If you’re going no contact with your situationship because you think it will make them realize your worth, then this article is for you.
Maybe you’ve been in the midst of a situationship for a few months now and still have no idea if it will ever become a defined relationship. You have strong chemistry and definitely have an emotional connection, too. You trust each other and have a great time together. But they still aren’t “ready” for a relationship and just want to “go with the flow” and see where it goes.
While this initially sounded like a promising arrangement, you have to admit you’re starting to feel insecure. You’re being less understanding about their hesitation. You’ve known each other for the same amount of time after all. You’re ready for a relationship with them. Why aren’t they ready for one with you?
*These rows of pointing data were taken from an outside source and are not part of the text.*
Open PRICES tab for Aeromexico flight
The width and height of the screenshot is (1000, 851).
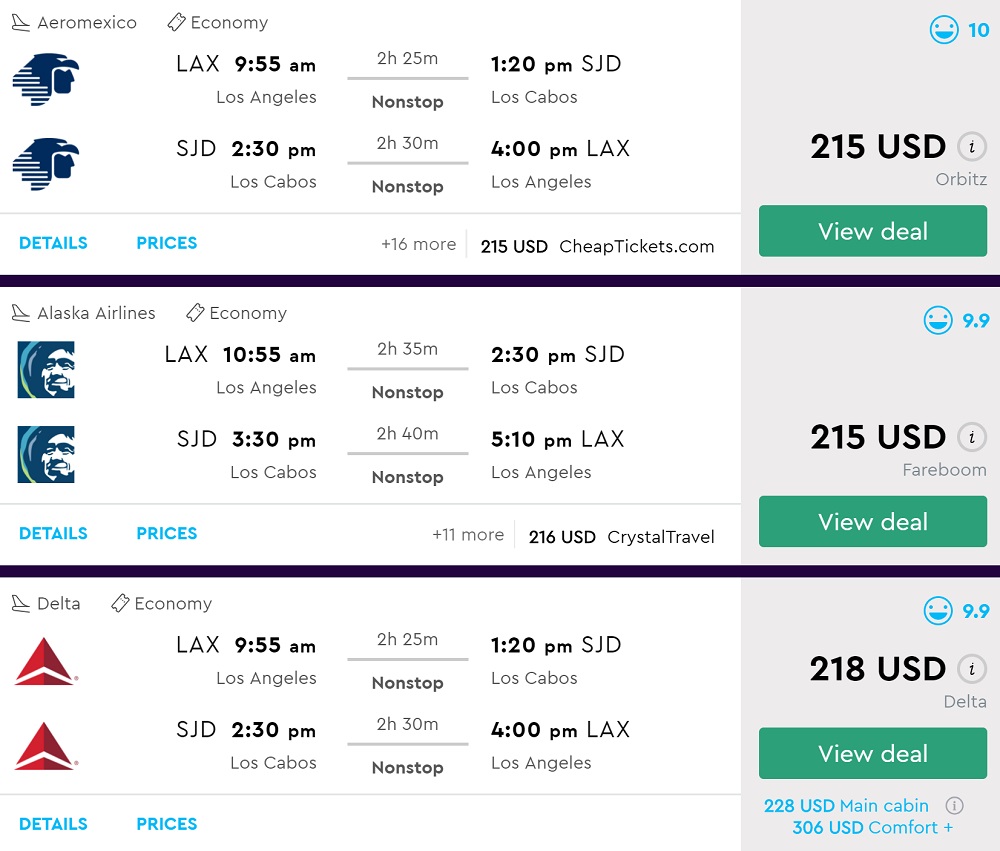click(166, 243)
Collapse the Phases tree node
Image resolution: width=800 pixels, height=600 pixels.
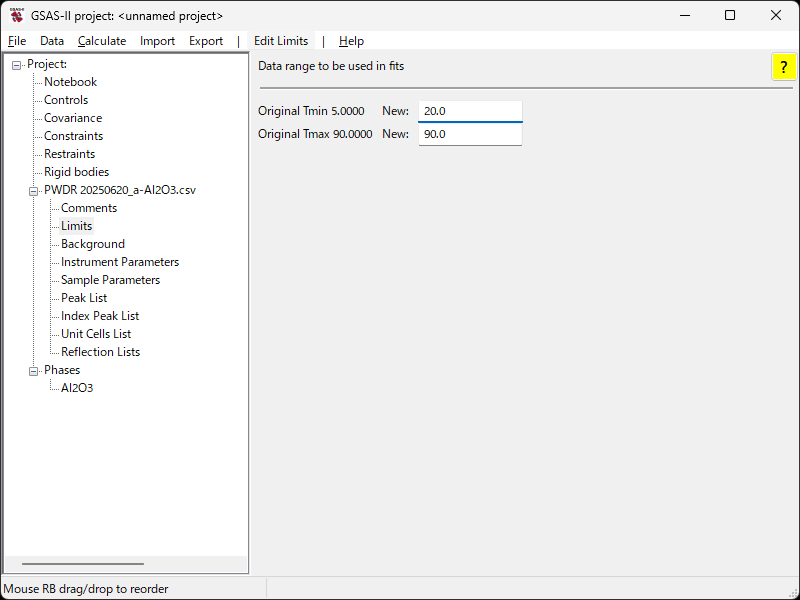tap(34, 370)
As you mull over the question, you begin to realize how unappreciated you feel as well. You begin to feel the tears crawling up behind your eyes and they start falling down your face before you can stop them. You just want them to see your worth. You just want them to care. You just want them to commit.
Then they text you. It’s almost like they knew. You begin typing out The Paragraph Text™️ to let them know how they’re making you feel like total shit and that they don’t deserve you. But something tells you to stop. You backspace the message, put your phone on do-not-disturb for the night, and figure you’ll reply to them in the morning.
Morning arrives and it pops into your mind that maybe you shouldn’t reply for a while at all. You’ve heard about the no-contact rule before and determine that they can’t realize what they’re missing if they don’t get the chance to miss you. And so, you decide to go no contact. You don’t respond to their texts or phone calls. You don’t interact with them on social media.
Here’s the brutal truth about going no contact with your situationship: If you’re feeling the need to use the no-contact rule, it’s already over and has been for a while. Nothing about their feelings for you are going to change because you stop talking to them because you can’t control how someone else feels about you (and you honestly shouldn’t want to either).
Going no contact is only helpful for you to move forward. The no-contact rule will not make your situationship want to commit to you. Full stop.
And I know it hurts so much they didn’t want you the way you want them and I’m so sorry. But you deserve better than waiting for something that is never going to happen. You owe it to yourself to be honest with yourself about the reality of the situationship. Indecision is a decision and that decision is not you.
So, by all means, go no contact if you must but make sure you’re doing it for the right reason: to help you let go.